The Second Pass Always Finds Things

I had already done a full security audit a week earlier. I found and fixed twelve issues in that first audit. Then I came back with fresh eyes and found eleven more.

The first pass catches the obvious things: open S3 buckets, missing encryption, overly broad IAM policies. The second pass catches the subtle things: path traversal via LLM output, supply chain risks in CDN imports, fail-open defaults on sender validation.

If you only do one pass, you are leaving vulnerabilities on the table.

Least Privilege Means Per-Function, Not Per-Service

Before this audit, my IAM setup was “one role with multiple scoped policies.” That sounds reasonable until you realize the Ingest Lambda (which processes external email) had the same permissions as the Publish Lambda (which holds the GitHub token). The blast radius of a single compromised function was the entire pipeline.
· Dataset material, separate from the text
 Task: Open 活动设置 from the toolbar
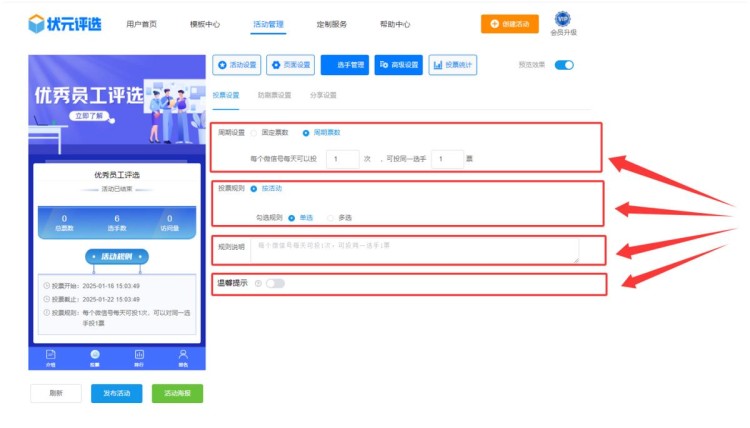[x=237, y=65]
Per-function roles are more YAML to maintain, but the security boundary is real. When you work in regulated environments (and I have spent years in financial services and identity), this is not optional. It is table stakes.

Personal Projects Are Production Systems

I sometimes hear engineers say “it is just a personal site” as a reason to skip security hygiene. But personal projects are where you build the habits that carry into production. If you practice least privilege, input validation, and supply chain security on your side projects, you will do them instinctively at work.

And if your personal site runs an AI agent that commits code to your GitHub repo via API? That is a production system, whether you call it one or not.

Next Steps

Three things I am planning but have not done yet:

  1. Nonce-based CSP to eliminate unsafe-inline. This requires changes to how Astro handles inline scripts in static output mode. Not trivial, but it is the right direction.
  2. S3 DenyOverwrite condition on the drafts bucket to prevent any Lambda from overwriting the voice profile or CloudTrail logs.
  3. Automated security scanning in the CI pipeline beyond npm audit, potentially including SAST for the Python Lambda code.

The full diff is two commits, eight files, 222 lines changed. Everything described in this post is live on the GitHub repo.

All changes described in this post were made on a single Sunday morning. Total findings: eleven. Time to fix: about two hours. Downtime: zero.